**EXCERPTED TEXT**
=== Section Start ===
As Australia marches towards the 1 July 2026 start date for the new anti-money laundering (AML) regime, many law, accounting, and real estate firms are starting to strengthen their AML/CTF compliance programs for the first time. For some, this raises a critical operational question: When do you actually need more people in compliance?

While compliance should ultimately be workflow-driven, tech-enabled and proportionate to risk, there are some moments in the AML lifecycle that require an intense human lift. This isn’t about building bloated teams. It’s about recognising when people power is essential to protect your business, meet regulatory expectations and get through periods of high AML volume.

Let’s explore the key scenarios where ramping up a team makes sense and how to approach it smartly.

When more people make sense right now

1. You’re onboarding a large number of clients quickly

Whether it’s a merger, acquisition, seasonal demand or a big marketing push, client onboarding spikes can easily overwhelm a lean compliance team.

Typical onboarding processes include risk assessments, identity checks, beneficial ownership verification and source of funds/wealth analysis. And each new matter brings compliance overhead. Multiply that by hundreds of clients in a short window and suddenly you have a bottleneck that affects revenue, client satisfaction and risk exposure.

In these situations, throwing people at the front line can be the difference between meeting deadlines and grinding to a halt. You might:

  • Add more compliance analysts to handle document reviews and escalations
  • Temporarily reassign team members from other areas
  • Bring in outsourced support to run verifications in parallel

The key is to keep your process consistent. Adding people should improve throughput, not dilute standards.

2. You’re trying to set up your compliance program from scratch

For newly regulated firms, the first six to twelve months of AML compliance can be deceptively resource-intensive. Even with the right tools and external support, you still need people to:

  • Build out internal procedures and workflows
  • Run training and awareness sessions
  • Configure risk models and client segmentation
  • Test and refine your approach in real-time

Often, this foundational work is done by a small team that wears many hats: part compliance, part operations, part change management.

Neglect this phase and you risk building something that looks good on paper but doesn’t work in practice. Throwing people at the early build phase can accelerate progress, reduce long-term risk and help ensure you meet your obligations from day one.
=== Section End ===
**USING THE INFORMATION**
[1] Reproduce the passage from the excerpt on AML compliance staffing, from "While compliance should" up to and including "lean compliance team.".
[2] According to the excerpt on AML compliance staffing, on what date does Australia's new anti-money laundering regime begin?
The lines after this text have nothing to do with what is asked here.

**INFORMATION PROVIDED**
=== Section Start ===
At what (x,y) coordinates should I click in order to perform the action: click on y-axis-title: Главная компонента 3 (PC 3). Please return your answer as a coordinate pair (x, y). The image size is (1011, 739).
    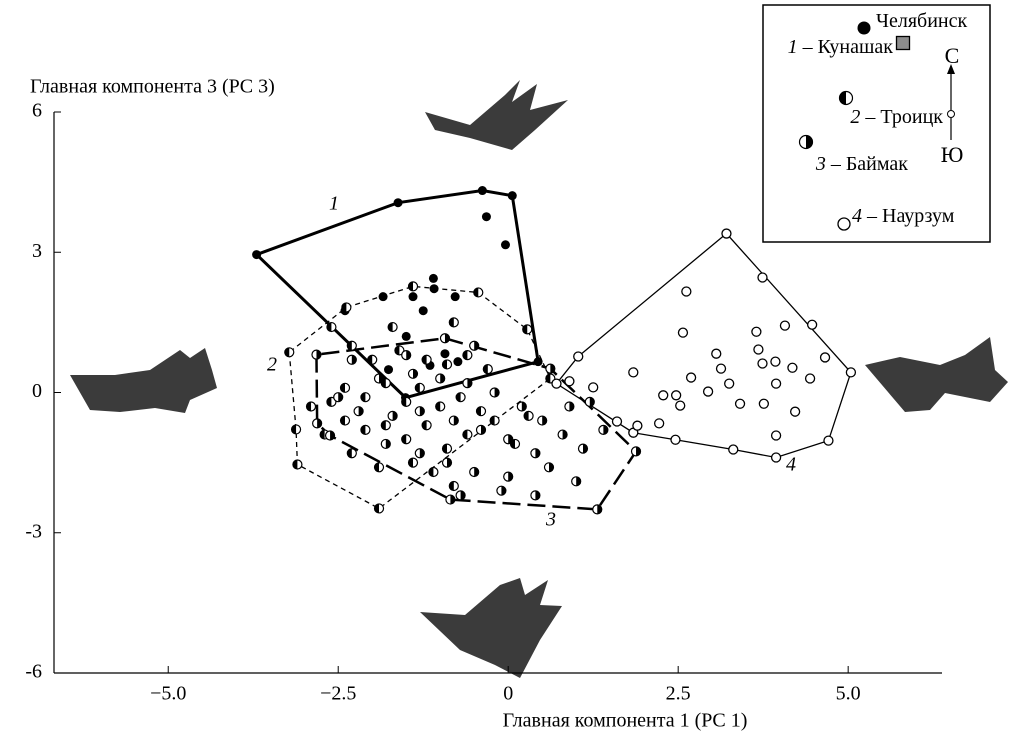
    Looking at the image, I should click on (152, 87).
=== Section End ===
**RESPONSES PER TASK**
[1]
While compliance should ultimately be workflow-driven, tech-enabled and proportionate to risk, there are some moments in the AML lifecycle that require an intense human lift. This isn’t about building bloated teams. It’s about recognising when people power is essential to protect your business, meet regulatory expectations and get through periods of high AML volume.

Let’s explore the key scenarios where ramping up a team makes sense and how to approach it smartly.

When more people make sense right now

1. You’re onboarding a large number of clients quickly

Whether it’s a merger, acquisition, seasonal demand or a big marketing push, client onboarding spikes can easily overwhelm a lean compliance team.

[2] 1 July 2026